EXERCISE REQUIREMENTS:
Without any pictures, the records below should be reproduced exactly.

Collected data

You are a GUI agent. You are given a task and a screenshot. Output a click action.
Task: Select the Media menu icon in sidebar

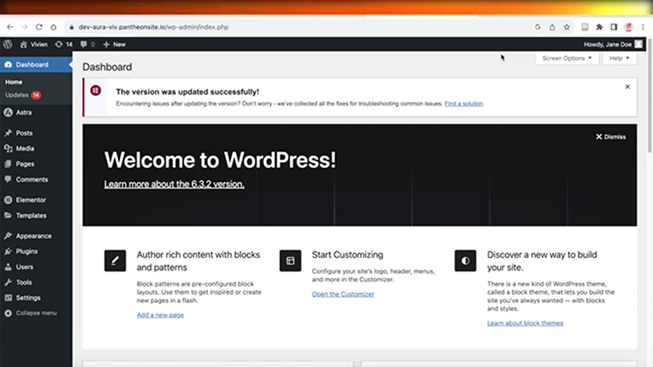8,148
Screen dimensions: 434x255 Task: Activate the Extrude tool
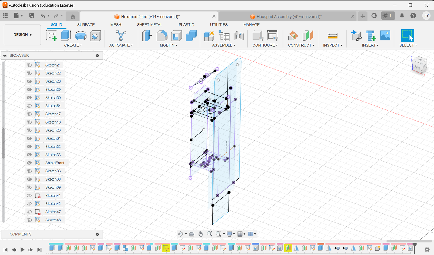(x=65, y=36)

EXPECTED ANSWER:
You are a GUI agent. You are given a task and a screenshot. Output a click action.
Task: Select the Media menu icon in sidebar

8,148
Screen dimensions: 434x255 Task: Activate the Extrude tool
(x=65, y=36)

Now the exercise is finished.